- How to complete this task
Using the listing below, set down each line from the line containing "Achievements (20, 2348)" through the line containing "Screenshot is 1366x1761.", both ends included, exactly and with nothing added.

- Provided records
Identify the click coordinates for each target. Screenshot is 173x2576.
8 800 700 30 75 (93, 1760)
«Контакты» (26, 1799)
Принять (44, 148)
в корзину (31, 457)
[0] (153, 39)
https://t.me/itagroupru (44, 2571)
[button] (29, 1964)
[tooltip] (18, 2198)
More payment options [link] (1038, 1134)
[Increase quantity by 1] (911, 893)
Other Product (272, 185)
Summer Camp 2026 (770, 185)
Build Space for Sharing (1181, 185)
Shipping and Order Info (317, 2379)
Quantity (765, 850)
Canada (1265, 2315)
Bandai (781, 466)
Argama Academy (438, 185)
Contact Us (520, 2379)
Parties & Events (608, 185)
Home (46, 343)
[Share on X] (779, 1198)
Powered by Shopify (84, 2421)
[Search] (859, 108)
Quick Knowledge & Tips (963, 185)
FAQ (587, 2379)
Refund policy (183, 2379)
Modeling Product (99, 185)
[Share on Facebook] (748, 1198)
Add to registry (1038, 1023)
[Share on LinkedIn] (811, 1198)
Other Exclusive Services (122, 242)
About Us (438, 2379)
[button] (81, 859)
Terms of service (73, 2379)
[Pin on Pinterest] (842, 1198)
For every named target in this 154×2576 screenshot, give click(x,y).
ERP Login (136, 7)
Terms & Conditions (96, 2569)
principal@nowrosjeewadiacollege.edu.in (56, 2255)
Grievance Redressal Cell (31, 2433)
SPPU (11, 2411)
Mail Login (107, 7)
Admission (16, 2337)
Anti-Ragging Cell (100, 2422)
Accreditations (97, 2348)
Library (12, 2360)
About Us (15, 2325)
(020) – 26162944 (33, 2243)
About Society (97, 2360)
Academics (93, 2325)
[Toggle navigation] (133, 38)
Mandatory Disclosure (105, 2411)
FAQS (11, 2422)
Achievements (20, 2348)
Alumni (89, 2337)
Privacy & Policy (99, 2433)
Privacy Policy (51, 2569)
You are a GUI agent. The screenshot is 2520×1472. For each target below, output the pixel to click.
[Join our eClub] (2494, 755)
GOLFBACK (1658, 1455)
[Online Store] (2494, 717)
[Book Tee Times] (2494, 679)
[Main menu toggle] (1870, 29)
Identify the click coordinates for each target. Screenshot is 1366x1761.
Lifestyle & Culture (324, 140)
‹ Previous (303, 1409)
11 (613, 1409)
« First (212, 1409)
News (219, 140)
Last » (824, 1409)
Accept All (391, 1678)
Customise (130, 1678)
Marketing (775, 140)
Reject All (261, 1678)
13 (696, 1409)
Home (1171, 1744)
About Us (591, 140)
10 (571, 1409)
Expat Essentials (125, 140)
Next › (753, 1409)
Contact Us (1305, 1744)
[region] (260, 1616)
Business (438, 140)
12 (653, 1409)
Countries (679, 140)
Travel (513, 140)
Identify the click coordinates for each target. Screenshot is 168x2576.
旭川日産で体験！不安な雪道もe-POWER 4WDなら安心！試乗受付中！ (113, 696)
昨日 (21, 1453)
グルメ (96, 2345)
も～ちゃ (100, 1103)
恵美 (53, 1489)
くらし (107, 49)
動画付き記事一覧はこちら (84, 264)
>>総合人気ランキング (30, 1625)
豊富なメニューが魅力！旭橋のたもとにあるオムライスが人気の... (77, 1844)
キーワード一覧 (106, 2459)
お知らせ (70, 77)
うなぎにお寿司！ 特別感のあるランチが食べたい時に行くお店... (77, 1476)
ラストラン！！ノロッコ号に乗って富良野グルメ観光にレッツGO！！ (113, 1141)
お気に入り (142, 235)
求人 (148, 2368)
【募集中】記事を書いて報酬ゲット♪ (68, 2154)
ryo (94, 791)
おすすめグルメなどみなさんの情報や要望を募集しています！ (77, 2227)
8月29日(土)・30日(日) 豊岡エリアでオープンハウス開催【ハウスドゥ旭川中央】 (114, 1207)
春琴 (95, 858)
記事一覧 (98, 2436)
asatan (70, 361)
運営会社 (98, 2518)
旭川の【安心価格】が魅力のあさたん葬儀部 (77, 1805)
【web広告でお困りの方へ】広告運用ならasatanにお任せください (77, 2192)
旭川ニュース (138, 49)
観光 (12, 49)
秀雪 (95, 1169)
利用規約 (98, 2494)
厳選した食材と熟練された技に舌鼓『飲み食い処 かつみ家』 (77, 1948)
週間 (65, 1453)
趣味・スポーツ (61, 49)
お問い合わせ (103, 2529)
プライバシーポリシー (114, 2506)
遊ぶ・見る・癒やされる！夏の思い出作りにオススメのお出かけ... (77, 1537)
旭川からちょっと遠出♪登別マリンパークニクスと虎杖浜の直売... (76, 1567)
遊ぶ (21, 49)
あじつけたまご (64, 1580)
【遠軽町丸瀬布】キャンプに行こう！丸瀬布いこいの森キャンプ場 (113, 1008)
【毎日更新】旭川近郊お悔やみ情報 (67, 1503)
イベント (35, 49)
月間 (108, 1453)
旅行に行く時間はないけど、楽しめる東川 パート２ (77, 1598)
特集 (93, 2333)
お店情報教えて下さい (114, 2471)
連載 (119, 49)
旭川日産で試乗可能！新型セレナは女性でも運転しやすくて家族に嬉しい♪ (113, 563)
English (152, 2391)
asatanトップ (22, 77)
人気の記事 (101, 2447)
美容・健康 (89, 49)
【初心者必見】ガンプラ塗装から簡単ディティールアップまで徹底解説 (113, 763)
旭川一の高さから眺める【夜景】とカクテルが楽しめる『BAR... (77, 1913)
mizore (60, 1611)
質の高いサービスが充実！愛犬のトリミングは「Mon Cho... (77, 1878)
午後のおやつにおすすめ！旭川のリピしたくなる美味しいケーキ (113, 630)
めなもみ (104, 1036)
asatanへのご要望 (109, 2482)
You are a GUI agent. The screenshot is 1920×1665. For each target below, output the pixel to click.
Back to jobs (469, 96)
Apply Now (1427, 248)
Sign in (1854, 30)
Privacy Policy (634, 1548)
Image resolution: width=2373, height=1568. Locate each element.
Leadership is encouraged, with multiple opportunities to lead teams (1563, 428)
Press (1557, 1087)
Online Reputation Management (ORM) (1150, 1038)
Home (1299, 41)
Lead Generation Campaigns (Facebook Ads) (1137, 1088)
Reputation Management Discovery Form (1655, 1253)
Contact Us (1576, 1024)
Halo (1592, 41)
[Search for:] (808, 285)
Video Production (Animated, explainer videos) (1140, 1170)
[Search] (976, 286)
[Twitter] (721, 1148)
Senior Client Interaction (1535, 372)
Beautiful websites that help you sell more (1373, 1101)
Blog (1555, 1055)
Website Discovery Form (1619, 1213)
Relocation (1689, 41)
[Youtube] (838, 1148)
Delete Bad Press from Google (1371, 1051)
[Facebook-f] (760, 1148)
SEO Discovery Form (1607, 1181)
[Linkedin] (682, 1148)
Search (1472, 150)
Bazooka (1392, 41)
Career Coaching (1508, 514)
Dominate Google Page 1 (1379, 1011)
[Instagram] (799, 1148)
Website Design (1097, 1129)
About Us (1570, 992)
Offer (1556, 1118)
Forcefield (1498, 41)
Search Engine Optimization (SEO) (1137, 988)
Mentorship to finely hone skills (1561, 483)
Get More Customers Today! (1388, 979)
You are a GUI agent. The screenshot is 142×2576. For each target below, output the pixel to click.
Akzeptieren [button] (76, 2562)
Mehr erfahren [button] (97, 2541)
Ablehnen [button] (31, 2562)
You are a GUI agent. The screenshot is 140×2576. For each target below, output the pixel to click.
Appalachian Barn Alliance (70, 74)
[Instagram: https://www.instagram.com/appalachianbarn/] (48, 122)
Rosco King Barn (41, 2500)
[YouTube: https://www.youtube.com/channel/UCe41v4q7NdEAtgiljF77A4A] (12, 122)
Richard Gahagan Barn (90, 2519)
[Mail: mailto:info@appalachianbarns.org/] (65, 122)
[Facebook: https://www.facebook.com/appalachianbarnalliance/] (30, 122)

- Exercise output
Achievements (20, 2348)
Alumni (89, 2337)
Privacy & Policy (99, 2433)
Privacy Policy (51, 2569)
You are a GUI agent. The screenshot is 2520×1472. For each target below, output the pixel to click.
[Join our eClub] (2494, 755)
GOLFBACK (1658, 1455)
[Online Store] (2494, 717)
[Book Tee Times] (2494, 679)
[Main menu toggle] (1870, 29)
Identify the click coordinates for each target. Screenshot is 1366x1761.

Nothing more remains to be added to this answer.